# Happy Birthday Builder Bob



## Francis Vineyard (Oct 9, 2012)

It was Builder Bob’s forty-fifth birthday, and he wasn’t feeling too hot that morning anyway. He went into breakfast, knowing his wife would be pleasant and say “Happy Birthday,” and probably have a present for him.



She didn’t even say “Good Morning,” let alone any “Happy Birthday.” He thought, “Well, that’s wives for you.



The children will remember.” The children came in to breakfast and didn’t say a word.



When Builder Bob started to the office he was feeling pretty low and despondent. As he walked into his office, the secretary, Janet said, “Good Morning, Boss, Happy Birthday.”



Well he felt a little better; someone had remembered. Bob worked until noon.



About noon, Janet knocked on the door and said, “You know, it’s such a beautiful day outside and it’s your birthday, let’s go to lunch, just you and me.”



Bob said, “By George, that’s the greatest thing I’ve heard all day. Let’s go.”



They went to lunch. They didn’t go where they would normally go; instead went out into the country to a little private place. They had a couple of beers and enjoyed lunch tremendously.



On the way back to the office, she said, “You know, it’s such a beautiful day.
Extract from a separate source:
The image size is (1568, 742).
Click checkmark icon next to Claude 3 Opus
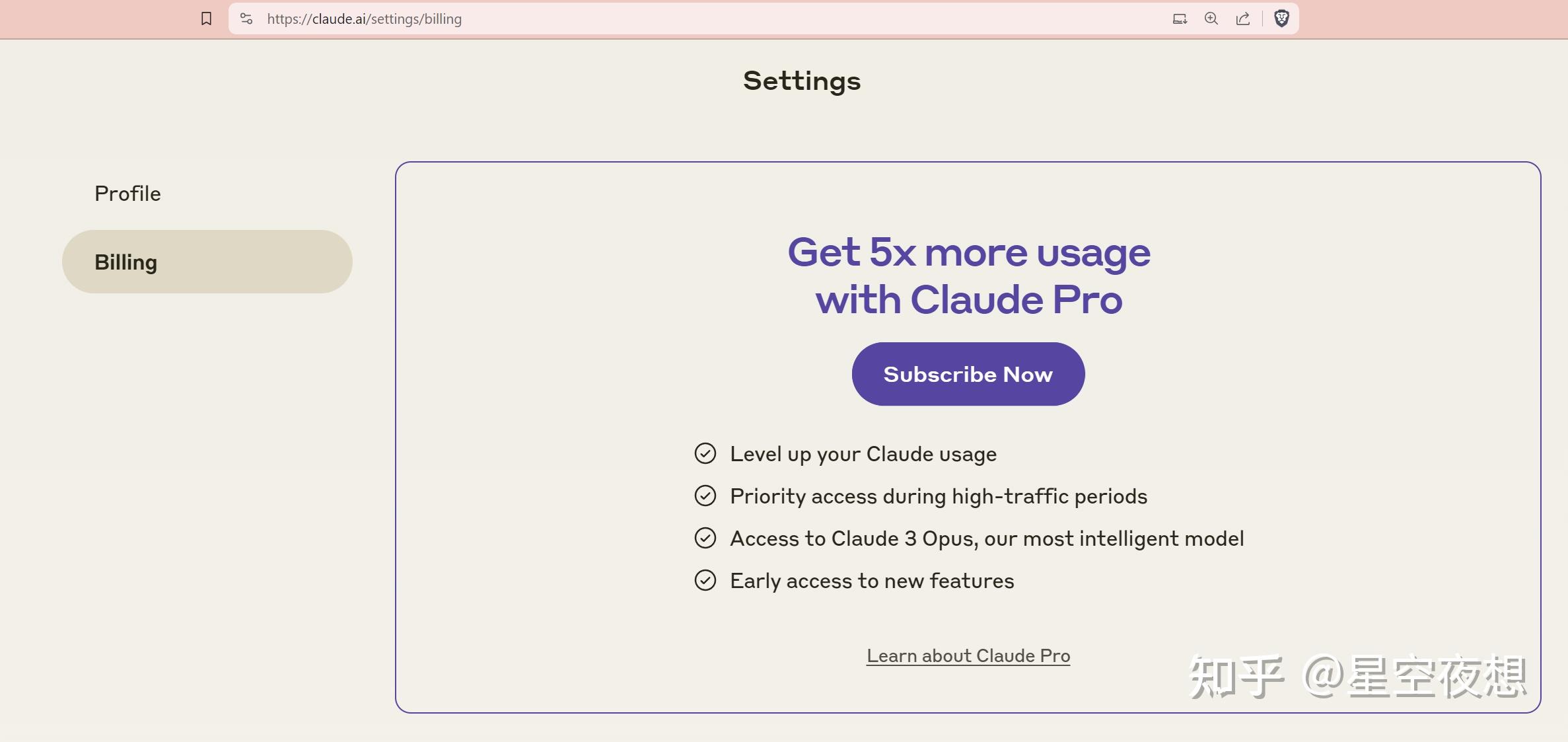[705, 538]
We don’t need to go back to the office, do we?”



“No, I guess not.”



She said, “Let’s go to my apartment.”



After arriving at her apartment, they had a couple of more beers and smoked a cigar and she said, “Boss, if you don’t mind, I think I’ll go into the bedroom and slip into something more comfortable.”



“Sure,” Bob excitedly replied.



She went into the bedroom and, in about six minutes, she came out…carrying a big birthday cake, followed by his wife, children, and dozens of his friends.



All were singing Happy Birthday.



… and there on the couch Builder Bob sat…



… with nothing on but socks……

:bday Builder Bob  

Francis


----------



## beach (Oct 9, 2012)

Happy birthday BB!


----------



## Uncle Bob (Oct 9, 2012)

Happy birthday builder bob


----------



## pwood (Oct 9, 2012)

h-bday builder bob! good thing you left your socks on!


----------



## Builder Bob (Oct 9, 2012)

Thank ya'll for the B-day wishes.......... I am still waiting on that beer(and I better go check my socks to make sure they don't have holes in them!!)


----------



## Alias (Oct 9, 2012)

Happy Birthday Builder Bob!  :bday

Sue


----------